Setiap tahun kita memasuki masa Prapaskah dengan satu harapan besar :
“bebas dari penjara kasat mata yang mengukung hidup kita.”
Penjara tidak selalu kelihatan.
Ia bisa berupa banyak hal :
kemarahan yang tak terucapkan… kebiasaan lama yang sulit dilepaskan… atau keterikatan yang mencekik diam-diam.
Berbagai cara sudah dilakukan:
mengikuti Ekaristi lebih sering, konseling dengan Pastor, doa dan puasa, hingga menghadiri retret ‘pelepasan’.
Namun,
‘kebiasaan’ itu kembali lagi…
‘amarah’ itu semakin menjadi…
Dan kita menjadi frustasi; meringkuk sendirian di sudut penjara yang gelap, meratapi diri.
Kamu bukan orang pertama yang berusaha melepaskan diri dari keterikatan— penjara kasat mata.
Semua orang bergumul dengan dirinya, entah ia menyadarinya atau enggan mengakuinya.
8 tahun yang lalu, seseorang yang saya cintai diambil dari kehidupan ini.
Betul kata orang, kita tidak pernah benar-benar siap menghadapi kematian meskipun kita tahu ‘tamu’ itu akan datang juga pada akhirnya.
Duka membawa saya pada sebuah kesimpulan yang getir : semua orang bekerja keras untuk menutupi lukanya tanpa benar-benar mengobatinya.
Kepahitan dibalut dengan hal-hal manis yang memabukkan.
Kesepian ditutupi dengan kehadiran yang semu.
Perasaan tidak aman dibungkus dengan citra rohani yang tampak baik-baik saja.
Semuanya dilakukan untuk bertahan hidup tanpa benar-benar merasa hidup.

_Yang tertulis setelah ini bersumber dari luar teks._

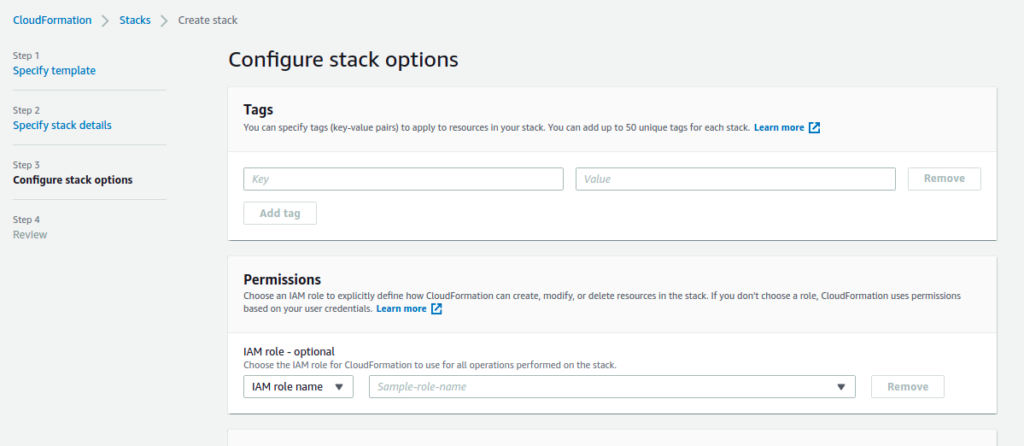Click the arrow icon beside IAM role name

[339, 387]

Barangkali di titik inilah Prapaskah menemukan maknanya yang paling jujur.
Masa Prapaskah bukan panggung rohani untuk membuktikan diri.
Siapa yang paling kuat berpuasa.. Siapa yang paling lama berdoa… Siapa yang list pantangnya paling banyak.
Melainkan, sebuah kesempatan untuk berhenti berlari dan menghadapi diri sendiri bersama Kristus.

Seringkali penjara kasat mata itu tidak terletak pada ‘kebiasaan’ itu sendiri, melainkan pada hal-hal yang enggan dilepaskan.
Kita sibuk memperbaiki perilaku, tetapi enggan menyentuh rasa sakit yang menjadi sumber kepahitan.
Gereja Katolik, melalui Sakramen Rekonsiliasi menghadirkan sebuah perjumpaan.
Dalam perjumpaan itu, kita diajak untuk melihat diri kita apa adanya.
Seorang anak yang telah melalui banyak hal dan ingin pulang kepada Bapanya, karena dari kedalaman dirinya Ia tahu bahwa Bapanya tidak akan membuangnya sebagaimanapun keadaannya.
Barangkali kebebasan itu telah kita peroleh, hanya saja bukan lewat usaha yang lebih keras, melainkan penyerahan diri secara total kepada Allah yang akan memulihkan keadaan kita.
Duka sepuluh tahun tidak sembuh dalam sekejap.
Ia tidak lenyap ketika saya keluar dari ruang pengakuan dosa.
Namun perlahan, lukanya berhenti mengeluarkan darah.
Duka dan perasaan negatif yang melekat padanya saya bawa ke hadapan Tuhan.
Tanpa pembenaran… Tanpa penyangkalan…
Saya bawa kemarahan, kesedihan, dan rasa bersalah itu ke bawah salib Kristus.
Seperti bayi yang ada di dalam kandungan ibunya, saya meringkuk di bawah kaki salib memohon belas kasih Allah dan kerahiman-Nya.
Di bawah salib itulah saya memperoleh kasih yang hanya bisa diberikan oleh Allah sendiri.
Masa Prapaskah tidak hanya mengajak kita untuk melepaskan sesuatu, tetapi untuk mempercayakan diri kita sepenuhnya ke dalam dekapan Allah.
Bukan hanya sekedar melepaskan kebiasaan lama, tetapi membangun keberanian untuk melangkah keluar sehingga hidup sungguh-sungguh diperbarui dalam terang Paskah Kristus.